Shrimp is the most popular seafood in the United States, with Americans eating an average of 4.1 pounds per person annually. As delicious as shrimp may be, we actually should not be eating them. The process that delivers bags of frozen shrimp to your grocery store at cheap prices has devastating ecological consequences, and you’ll probably not want to touch that shrimp ring ever again after reading what’s really happening behind the scenes.
Shrimp is either farmed or wild, but neither option is good for the environment. Farmed shrimp are kept in pools on the coast, where the tide can refresh the water and carry waste out to sea. Ponds are prepared with heavy doses of chemicals such as urea, superphosphate, and diesel. Then the shrimp receive pesticides, antibiotics (some that are banned in the U.S., but used overseas), piscicides (fish-killing chemicals like chlorine), sodium tripolyphosphate, borax, and caustic soda.
Shrimp farmers have destroyed an estimated 38 percent of the world’s mangroves to create shrimp ponds, and the damage is permanent. Not only do the mangroves not return long after production has ended, but the surrounding areas become wastelands. According to a Yale University research paper, shrimp farming has made certain areas of Bangladesh completely unlivable for people: “The introduction of brackish-water shrimp aquaculture… has, in turn, caused massive depeasantization and ecological crisis throughout the region.”

○ ○ ○

**To do:**
(1) Can you reproduce, word for word, the stretch of the shrimp article from "Shrimp is either" through "and caustic soda."?
(2) Could you resume the shrimp article and keep writing after its last sentence?

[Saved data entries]
○ ○ ○

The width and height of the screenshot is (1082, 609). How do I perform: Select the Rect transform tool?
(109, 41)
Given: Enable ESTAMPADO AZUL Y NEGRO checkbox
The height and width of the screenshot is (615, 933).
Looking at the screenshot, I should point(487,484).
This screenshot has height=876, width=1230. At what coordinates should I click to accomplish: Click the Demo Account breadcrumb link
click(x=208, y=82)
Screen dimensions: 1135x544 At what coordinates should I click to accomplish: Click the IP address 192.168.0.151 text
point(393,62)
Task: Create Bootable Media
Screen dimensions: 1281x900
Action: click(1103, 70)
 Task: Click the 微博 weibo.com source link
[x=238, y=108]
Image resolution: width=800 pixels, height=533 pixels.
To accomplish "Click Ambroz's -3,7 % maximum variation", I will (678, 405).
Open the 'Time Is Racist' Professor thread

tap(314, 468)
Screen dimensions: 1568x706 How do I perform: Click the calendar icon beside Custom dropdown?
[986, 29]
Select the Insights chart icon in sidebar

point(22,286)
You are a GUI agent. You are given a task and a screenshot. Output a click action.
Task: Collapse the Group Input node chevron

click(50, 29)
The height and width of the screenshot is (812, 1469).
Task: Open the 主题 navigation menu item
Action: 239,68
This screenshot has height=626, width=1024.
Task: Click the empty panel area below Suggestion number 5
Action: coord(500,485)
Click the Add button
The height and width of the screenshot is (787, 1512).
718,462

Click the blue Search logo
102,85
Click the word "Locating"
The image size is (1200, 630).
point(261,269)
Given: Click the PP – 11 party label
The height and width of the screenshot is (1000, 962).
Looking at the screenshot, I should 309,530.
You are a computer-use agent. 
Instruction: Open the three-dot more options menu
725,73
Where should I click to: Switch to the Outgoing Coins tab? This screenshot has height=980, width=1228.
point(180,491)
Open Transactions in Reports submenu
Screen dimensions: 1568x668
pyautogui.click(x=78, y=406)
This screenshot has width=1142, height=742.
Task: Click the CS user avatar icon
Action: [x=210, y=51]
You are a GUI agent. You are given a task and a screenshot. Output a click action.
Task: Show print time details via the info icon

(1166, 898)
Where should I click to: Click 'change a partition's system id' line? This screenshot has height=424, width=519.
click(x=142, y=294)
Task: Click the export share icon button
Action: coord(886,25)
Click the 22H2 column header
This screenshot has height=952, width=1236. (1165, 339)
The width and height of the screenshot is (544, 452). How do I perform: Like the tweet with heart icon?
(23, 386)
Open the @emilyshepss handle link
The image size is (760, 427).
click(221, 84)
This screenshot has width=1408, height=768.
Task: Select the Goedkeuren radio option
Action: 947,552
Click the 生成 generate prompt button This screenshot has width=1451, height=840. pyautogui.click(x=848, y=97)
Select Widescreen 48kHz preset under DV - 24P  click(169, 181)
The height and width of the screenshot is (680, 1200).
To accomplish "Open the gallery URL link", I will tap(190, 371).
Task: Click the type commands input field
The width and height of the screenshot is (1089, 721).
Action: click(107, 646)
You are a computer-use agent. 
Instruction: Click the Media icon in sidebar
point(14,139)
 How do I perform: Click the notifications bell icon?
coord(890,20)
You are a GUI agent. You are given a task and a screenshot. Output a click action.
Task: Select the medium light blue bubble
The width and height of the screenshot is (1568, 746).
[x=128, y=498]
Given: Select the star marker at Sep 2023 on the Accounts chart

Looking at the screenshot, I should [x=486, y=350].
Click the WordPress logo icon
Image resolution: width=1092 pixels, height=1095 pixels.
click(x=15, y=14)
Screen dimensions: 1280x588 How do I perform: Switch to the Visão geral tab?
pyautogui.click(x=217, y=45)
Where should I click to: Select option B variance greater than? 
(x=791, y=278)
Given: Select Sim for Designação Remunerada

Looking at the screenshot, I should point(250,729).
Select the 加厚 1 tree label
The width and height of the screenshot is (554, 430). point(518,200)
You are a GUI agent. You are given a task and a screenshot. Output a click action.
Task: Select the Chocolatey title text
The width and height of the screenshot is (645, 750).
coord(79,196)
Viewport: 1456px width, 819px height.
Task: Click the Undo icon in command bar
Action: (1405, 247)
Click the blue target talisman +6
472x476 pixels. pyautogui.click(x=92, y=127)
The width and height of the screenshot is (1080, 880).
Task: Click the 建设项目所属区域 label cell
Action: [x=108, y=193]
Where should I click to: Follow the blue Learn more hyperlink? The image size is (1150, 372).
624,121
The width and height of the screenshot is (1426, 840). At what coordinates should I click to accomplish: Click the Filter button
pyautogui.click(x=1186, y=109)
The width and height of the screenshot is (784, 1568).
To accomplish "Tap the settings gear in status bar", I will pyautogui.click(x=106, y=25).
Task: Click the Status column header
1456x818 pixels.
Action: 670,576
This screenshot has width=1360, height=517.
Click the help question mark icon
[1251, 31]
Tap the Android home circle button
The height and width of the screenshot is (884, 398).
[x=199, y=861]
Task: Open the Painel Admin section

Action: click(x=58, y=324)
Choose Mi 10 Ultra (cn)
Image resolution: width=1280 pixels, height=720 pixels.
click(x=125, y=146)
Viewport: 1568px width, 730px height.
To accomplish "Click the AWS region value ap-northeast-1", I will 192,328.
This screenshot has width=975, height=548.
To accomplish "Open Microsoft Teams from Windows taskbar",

○ ○ ○

**Answers to each task:**
(1)
Shrimp is either farmed or wild, but neither option is good for the environment. Farmed shrimp are kept in pools on the coast, where the tide can refresh the water and carry waste out to sea. Ponds are prepared with heavy doses of chemicals such as urea, superphosphate, and diesel. Then the shrimp receive pesticides, antibiotics (some that are banned in the U.S., but used overseas), piscicides (fish-killing chemicals like chlorine), sodium tripolyphosphate, borax, and caustic soda.

(2)
TreeHugger has covered the problems with shrimp farming in the past. As Stephen Messenger wrote last year:
“It takes five square miles of cleared mangrove forest to produce just over two pounds of shrimp — and that land is typically left depleted within ten years and rendered unusable for another forty. By comparison, the devastation left behind from cattle-ranch deforestation seems, well, quite rosy.”
According to Jill Richardson’s informative article called “Shrimp’s Dirty Secrets: Why America’s Favorite Seafood is a Health and Ecological Nightmare,” wild shrimp isn’t a better option because it usually involves the use of deep-sea trawlers, which kills 5 to 20 pounds of “bycatch” (unwanted species of fish accidentally scooped up by the trawler’s net) for every pound of shrimp. Trawling is comparable to bulldozing an entire section of rainforest to catch a single species of bird. “[The bycatch] includes sharks, rays, starfish, juvenile red snapper, sea turtles and more. While shrimp trawl fisheries only represent 2 percent of the global fish catch, they are responsible for over one-third of the world’s bycatch.” Then the bycatch gets tossed over the side of the boat.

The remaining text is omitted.